DIRECTIONS
Below are records to be transcribed exactly; any pictures should be left out.

EXERCISE MATERIALS
───
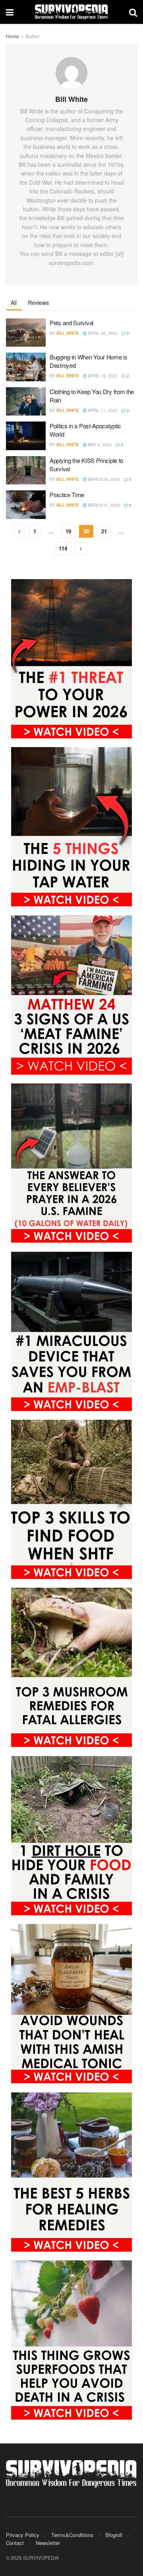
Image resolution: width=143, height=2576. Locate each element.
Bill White (67, 333)
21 (104, 531)
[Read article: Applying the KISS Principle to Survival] (26, 470)
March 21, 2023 (103, 505)
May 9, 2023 (99, 444)
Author (32, 36)
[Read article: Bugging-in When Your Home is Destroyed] (26, 367)
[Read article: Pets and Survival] (26, 332)
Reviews (38, 302)
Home (12, 36)
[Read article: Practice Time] (26, 504)
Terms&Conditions (72, 2535)
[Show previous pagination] (19, 531)
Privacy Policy (22, 2535)
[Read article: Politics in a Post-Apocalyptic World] (26, 436)
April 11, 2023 (102, 410)
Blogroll (113, 2535)
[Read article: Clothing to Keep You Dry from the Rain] (26, 401)
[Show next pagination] (81, 548)
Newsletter (48, 2543)
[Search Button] (133, 12)
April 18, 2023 (102, 376)
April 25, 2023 (102, 333)
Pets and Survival (71, 322)
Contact (15, 2543)
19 (68, 531)
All (14, 302)
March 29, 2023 (103, 479)
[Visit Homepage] (71, 12)
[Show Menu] (10, 12)
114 (63, 548)
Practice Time (67, 494)
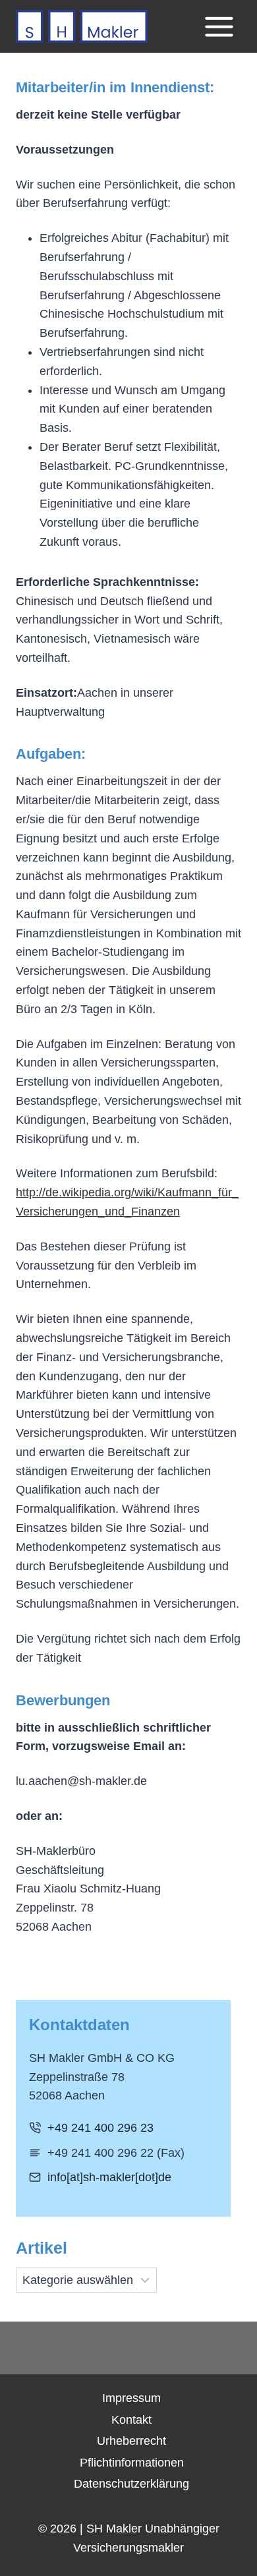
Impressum (131, 2398)
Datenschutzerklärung (131, 2483)
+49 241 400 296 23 (100, 2127)
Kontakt (131, 2419)
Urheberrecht (131, 2440)
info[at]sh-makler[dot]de (109, 2177)
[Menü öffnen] (218, 26)
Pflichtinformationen (132, 2462)
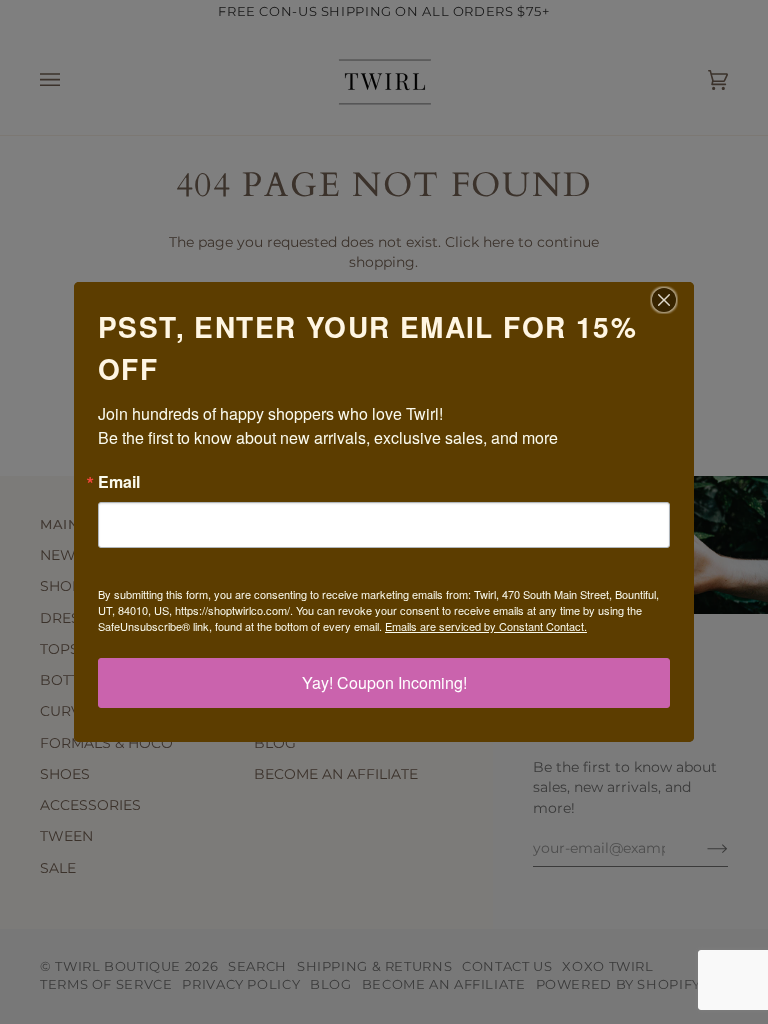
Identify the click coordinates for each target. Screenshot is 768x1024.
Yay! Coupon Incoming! (384, 682)
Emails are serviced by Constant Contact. (486, 626)
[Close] (676, 300)
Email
───
PROBLEM SOLUTION
Image resolution: width=143, height=2576. Locate each element.
Bill White (67, 333)
21 (104, 531)
[Read article: Applying the KISS Principle to Survival] (26, 470)
March 21, 2023 (103, 505)
May 9, 2023 (99, 444)
Author (32, 36)
[Read article: Bugging-in When Your Home is Destroyed] (26, 367)
[Read article: Pets and Survival] (26, 332)
Reviews (38, 302)
Home (12, 36)
[Read article: Practice Time] (26, 504)
Terms&Conditions (72, 2535)
[Show previous pagination] (19, 531)
Privacy Policy (22, 2535)
[Read article: Politics in a Post-Apocalyptic World] (26, 436)
April 11, 2023 (102, 410)
Blogroll (113, 2535)
[Read article: Clothing to Keep You Dry from the Rain] (26, 401)
[Show next pagination] (81, 548)
Newsletter (48, 2543)
[Search Button] (133, 12)
April 18, 2023 (102, 376)
April 25, 2023 (102, 333)
Pets and Survival (71, 322)
Contact (15, 2543)
19 (68, 531)
All (14, 302)
March 29, 2023 (103, 479)
[Visit Homepage] (71, 12)
[Show Menu] (10, 12)
114 (63, 548)
Practice Time (67, 494)
Impressum (131, 2398)
Datenschutzerklärung (131, 2483)
+49 241 400 296 23 (100, 2127)
Kontakt (131, 2419)
Urheberrecht (131, 2440)
info[at]sh-makler[dot]de (109, 2177)
[Menü öffnen] (218, 26)
Pflichtinformationen (132, 2462)
Identify the click coordinates for each target. Screenshot is 768x1024.
Yay! Coupon Incoming! (384, 682)
Emails are serviced by Constant Contact. (486, 626)
[Close] (676, 300)
Email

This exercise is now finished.